**Activity:** From the entries that follow, reproduce exactly and only the lines from the line with "At what coordinates should I click to accomplish: Enable" to the line with "Given: Switch to the Liste tab", endpoints included.

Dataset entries
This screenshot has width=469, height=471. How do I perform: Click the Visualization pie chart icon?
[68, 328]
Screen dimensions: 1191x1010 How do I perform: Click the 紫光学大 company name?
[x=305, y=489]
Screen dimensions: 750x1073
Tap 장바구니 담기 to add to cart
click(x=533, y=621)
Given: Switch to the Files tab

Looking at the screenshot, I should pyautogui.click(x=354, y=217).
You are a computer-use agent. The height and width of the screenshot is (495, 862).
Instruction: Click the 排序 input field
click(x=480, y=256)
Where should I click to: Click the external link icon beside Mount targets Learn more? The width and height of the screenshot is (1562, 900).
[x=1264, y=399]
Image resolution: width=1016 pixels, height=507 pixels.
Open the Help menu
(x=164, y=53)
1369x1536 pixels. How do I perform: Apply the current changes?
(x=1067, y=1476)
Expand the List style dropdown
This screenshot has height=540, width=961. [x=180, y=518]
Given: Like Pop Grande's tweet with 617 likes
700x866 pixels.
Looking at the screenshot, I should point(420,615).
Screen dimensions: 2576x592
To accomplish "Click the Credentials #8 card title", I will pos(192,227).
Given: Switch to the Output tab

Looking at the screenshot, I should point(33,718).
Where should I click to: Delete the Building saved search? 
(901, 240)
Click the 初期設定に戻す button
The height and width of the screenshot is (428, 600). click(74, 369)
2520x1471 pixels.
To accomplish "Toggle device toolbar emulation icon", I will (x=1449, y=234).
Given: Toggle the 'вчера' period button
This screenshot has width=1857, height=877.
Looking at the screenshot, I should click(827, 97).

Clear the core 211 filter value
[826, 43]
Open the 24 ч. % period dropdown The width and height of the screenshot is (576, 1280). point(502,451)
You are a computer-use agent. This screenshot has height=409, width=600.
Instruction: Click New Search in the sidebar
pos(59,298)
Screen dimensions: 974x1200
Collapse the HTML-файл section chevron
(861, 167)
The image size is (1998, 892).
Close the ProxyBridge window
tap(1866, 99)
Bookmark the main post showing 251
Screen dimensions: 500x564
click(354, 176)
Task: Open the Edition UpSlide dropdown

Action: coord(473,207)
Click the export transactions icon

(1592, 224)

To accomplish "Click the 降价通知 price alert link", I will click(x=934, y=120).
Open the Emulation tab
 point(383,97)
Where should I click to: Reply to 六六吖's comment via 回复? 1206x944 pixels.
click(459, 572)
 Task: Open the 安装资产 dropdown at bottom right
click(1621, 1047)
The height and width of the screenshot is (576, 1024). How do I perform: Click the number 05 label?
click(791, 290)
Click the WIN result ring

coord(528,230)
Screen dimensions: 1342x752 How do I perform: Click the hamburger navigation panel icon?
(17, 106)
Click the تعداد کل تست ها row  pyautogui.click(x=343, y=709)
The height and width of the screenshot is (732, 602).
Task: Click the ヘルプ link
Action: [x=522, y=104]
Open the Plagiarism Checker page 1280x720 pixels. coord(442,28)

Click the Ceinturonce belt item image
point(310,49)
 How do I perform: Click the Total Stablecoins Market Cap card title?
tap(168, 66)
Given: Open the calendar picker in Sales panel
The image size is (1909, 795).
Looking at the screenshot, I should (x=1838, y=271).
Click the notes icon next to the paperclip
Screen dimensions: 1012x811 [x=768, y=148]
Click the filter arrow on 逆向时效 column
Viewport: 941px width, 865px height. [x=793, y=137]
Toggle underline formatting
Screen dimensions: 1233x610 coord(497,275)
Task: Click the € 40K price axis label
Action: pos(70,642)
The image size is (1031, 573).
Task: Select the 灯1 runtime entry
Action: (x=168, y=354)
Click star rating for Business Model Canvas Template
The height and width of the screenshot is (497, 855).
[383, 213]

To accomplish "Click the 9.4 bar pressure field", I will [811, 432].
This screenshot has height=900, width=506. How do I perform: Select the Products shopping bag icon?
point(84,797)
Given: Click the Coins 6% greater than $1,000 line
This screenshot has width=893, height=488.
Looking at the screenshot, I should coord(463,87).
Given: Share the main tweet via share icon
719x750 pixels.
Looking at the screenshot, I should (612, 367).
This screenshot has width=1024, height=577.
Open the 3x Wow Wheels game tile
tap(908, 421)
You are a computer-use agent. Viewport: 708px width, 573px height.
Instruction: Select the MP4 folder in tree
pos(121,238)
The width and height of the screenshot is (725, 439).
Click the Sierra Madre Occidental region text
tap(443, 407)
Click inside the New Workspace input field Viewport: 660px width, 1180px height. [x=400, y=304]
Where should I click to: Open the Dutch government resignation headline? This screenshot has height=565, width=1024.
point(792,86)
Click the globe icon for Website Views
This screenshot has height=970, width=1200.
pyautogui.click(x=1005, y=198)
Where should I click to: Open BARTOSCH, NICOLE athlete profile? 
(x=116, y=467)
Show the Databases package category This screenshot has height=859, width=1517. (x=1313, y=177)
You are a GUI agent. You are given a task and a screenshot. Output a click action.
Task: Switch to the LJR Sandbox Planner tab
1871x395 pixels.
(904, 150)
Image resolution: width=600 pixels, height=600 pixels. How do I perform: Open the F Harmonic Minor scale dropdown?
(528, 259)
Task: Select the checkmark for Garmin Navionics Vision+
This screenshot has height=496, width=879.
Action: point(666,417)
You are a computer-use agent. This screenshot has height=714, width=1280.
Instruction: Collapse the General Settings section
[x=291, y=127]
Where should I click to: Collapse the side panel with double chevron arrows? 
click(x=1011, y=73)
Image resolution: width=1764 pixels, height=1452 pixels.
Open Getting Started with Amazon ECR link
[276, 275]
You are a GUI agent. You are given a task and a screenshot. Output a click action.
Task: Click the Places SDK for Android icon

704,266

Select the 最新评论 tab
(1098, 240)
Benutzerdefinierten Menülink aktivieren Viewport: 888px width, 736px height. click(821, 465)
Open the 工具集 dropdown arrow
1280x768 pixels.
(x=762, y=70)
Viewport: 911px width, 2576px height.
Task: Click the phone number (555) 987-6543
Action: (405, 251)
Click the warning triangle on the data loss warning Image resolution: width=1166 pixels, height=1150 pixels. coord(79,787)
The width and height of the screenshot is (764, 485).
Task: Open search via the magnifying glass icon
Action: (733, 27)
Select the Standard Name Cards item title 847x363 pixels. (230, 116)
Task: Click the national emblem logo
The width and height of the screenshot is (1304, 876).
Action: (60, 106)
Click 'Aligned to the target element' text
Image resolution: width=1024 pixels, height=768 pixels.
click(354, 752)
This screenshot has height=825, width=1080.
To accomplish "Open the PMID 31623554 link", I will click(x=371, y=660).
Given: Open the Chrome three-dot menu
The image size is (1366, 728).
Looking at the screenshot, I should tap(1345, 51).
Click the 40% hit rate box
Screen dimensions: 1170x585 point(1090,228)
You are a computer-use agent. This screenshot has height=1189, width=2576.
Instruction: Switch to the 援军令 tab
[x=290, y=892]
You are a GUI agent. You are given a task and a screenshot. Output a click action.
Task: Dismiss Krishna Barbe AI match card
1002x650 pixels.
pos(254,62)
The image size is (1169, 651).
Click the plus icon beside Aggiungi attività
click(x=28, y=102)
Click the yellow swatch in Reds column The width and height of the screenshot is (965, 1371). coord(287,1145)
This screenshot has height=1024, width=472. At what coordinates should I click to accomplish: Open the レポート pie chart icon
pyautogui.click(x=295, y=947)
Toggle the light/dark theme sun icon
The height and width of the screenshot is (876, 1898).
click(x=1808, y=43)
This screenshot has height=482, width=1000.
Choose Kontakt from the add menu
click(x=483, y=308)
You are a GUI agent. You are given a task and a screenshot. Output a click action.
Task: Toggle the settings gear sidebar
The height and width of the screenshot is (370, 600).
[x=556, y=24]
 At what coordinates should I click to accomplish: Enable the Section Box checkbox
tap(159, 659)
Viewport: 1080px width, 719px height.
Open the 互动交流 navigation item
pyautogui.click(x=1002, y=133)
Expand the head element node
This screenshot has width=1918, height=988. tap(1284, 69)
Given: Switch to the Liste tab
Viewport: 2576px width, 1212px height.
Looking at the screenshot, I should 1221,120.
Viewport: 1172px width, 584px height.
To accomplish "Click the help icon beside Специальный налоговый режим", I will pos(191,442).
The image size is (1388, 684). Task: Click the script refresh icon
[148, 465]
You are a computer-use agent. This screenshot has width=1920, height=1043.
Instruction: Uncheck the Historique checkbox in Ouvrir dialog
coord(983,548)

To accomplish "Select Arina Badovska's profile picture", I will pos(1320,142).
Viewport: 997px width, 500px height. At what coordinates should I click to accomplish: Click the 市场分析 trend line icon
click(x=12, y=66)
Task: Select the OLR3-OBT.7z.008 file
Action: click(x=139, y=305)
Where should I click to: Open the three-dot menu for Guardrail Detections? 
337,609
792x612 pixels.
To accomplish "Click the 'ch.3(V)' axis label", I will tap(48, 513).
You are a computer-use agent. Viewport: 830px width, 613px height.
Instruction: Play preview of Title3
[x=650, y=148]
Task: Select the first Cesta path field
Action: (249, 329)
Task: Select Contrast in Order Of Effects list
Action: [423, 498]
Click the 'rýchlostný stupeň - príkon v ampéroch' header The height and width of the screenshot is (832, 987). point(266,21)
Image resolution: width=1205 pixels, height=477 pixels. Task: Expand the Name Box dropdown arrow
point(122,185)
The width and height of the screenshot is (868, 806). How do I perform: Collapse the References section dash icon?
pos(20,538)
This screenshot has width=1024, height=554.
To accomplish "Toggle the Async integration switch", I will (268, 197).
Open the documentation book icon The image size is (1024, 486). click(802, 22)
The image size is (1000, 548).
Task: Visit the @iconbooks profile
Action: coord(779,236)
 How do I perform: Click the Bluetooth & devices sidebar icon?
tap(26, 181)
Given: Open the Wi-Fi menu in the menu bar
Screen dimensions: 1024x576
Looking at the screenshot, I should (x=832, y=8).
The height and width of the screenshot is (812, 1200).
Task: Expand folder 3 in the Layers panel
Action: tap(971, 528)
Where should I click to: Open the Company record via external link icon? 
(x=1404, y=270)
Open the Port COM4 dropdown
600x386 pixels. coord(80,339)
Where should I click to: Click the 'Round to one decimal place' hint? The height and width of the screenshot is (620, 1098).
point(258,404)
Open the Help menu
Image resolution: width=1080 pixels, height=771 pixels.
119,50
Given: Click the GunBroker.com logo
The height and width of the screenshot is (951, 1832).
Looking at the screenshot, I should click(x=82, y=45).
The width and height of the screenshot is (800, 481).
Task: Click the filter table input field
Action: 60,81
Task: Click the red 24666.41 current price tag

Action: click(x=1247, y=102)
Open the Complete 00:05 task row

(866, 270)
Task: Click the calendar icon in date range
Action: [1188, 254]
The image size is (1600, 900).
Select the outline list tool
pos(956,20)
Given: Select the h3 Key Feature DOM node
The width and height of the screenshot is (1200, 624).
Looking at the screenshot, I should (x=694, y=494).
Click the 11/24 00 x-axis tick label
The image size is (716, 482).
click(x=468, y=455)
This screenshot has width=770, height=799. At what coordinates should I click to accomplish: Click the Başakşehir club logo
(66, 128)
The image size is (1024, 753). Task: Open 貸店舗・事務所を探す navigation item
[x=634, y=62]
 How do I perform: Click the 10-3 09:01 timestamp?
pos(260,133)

**Reply:**
 At what coordinates should I click to accomplish: Enable the Section Box checkbox
tap(159, 659)
Viewport: 1080px width, 719px height.
Open the 互动交流 navigation item
pyautogui.click(x=1002, y=133)
Expand the head element node
This screenshot has width=1918, height=988. tap(1284, 69)
Given: Switch to the Liste tab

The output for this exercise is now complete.